Typically, the diagnostic process begins with gathering information regarding the presence of common symptoms like paroxysmal abdominal pain and other gastrointestinal issues. Symptoms that persist continuously or for prolonged periods are less likely to indicate abdominal epilepsy. It's important to consider convulsions, alterations in consciousness, and other neurological symptoms alongside gastrointestinal symptoms when diagnosing abdominal epilepsy. Though, every episode of it may not be accompanied by a neurological symptom. This often makes these neurological symptoms unnoticeable for the patient.

This is followed by the necessary evaluation that comprises neurological and physical examination, laboratory test, abdominal imaging using CT and ultrasound, endoscopy. Next if the above are normal but the history still suggests for this syndrome an EEG must be performed. EEG findings alone cannot distinguish between the kinds of epilepsy. Moreover, an EEG report could be normal if an event is not accompanied by neurological symptoms. If it is doubtable, a neurologist should be consulted.

== Treatment ==
Like other forms of epilepsy, abdominal epilepsy is treated with anticonvulsant drugs, such as phenytoin. Based on the clinical response additional medication may be used for complementing it or it could be used instead of phenytoin. Since no controlled studies exist, however, other drugs may be equally effective. Anticonvulsants target non-epileptic causes of abdominal pain via sedative mechanisms. It may also act just as a placebo. The prognosis is generally good and most patients are benefitted from medicines alone.

== Pathophysiology ==
The pathophysiology behind abdominal epilepsy remains speculative. Several studies indicate that insula and sylvian fissures also known as lateral sulcus could be related to inducing abdominal epilepsy. Their location is found to coincide with the locations of the abdomen on the Sensory homunculus. Any pathophysiological changes in the M2 portion of cerebral artery which flows through lateral sulcus are associated with the epilepsies of the temporal and parietal regions. The abdominal symptoms are believed to be associated with the transmission of impulses from the temporal lobe to the dorsal motor nucleus of the vagus nerve via the dense direct projections. The hypothalamus is also believed to induce sympathetic pathways from the amygdala in the medial temporal lobe to the GI tract to trigger such symptoms.

Cerebral tumors have been assessed to be a plausible cause of abdominal epilepsy.
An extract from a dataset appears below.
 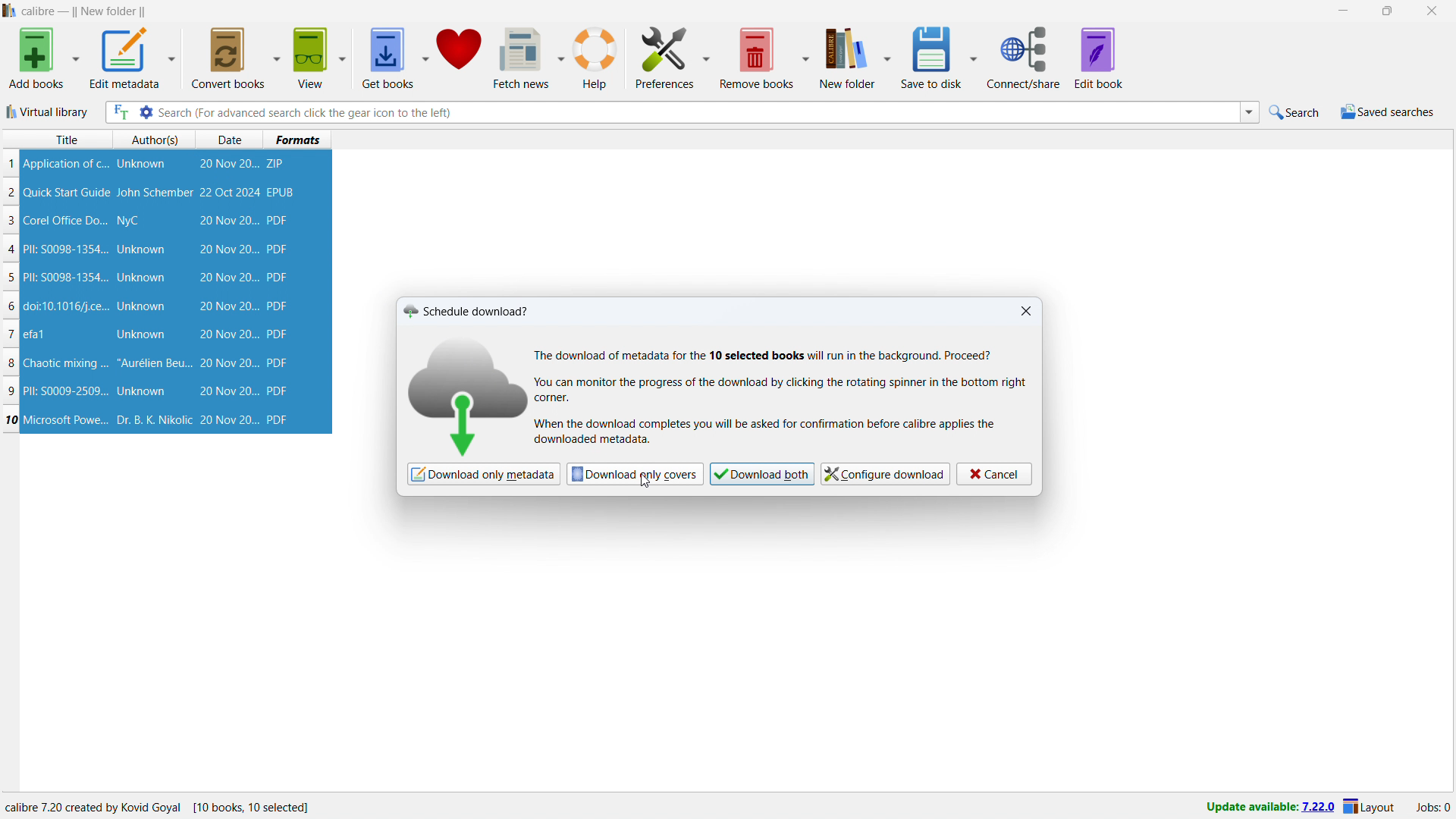 What do you see at coordinates (228, 221) in the screenshot?
I see `20 Nov 20...` at bounding box center [228, 221].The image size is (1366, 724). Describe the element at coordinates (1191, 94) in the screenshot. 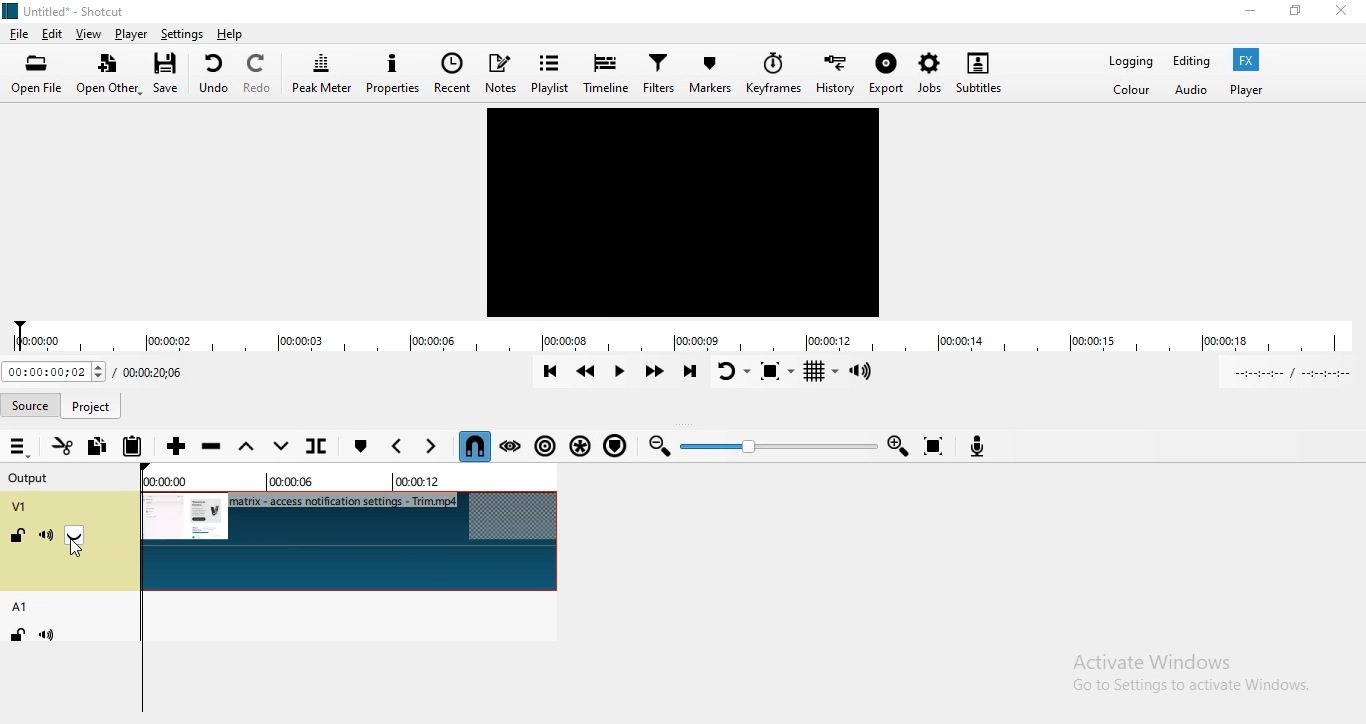

I see `Audio` at that location.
Right parietal and occipital encephalomalacia, biparietal atrophy, and bilateral perisylvian polymicrogyria has been possibly associated with ictal abdominal pain associated with abdominal epilepsy.

== History ==
French physician and scientist Armand Trousseau is commonly credited as being the first to describe the condition in 1868 in a boy with paroxysmal GI symptoms culminating in grand mal epileptic seizure. The first account of abdominal epilepsy supported by EEG tracings came in 1944 in an article by M.T. Moore, followed by subsequent case reports from the same group.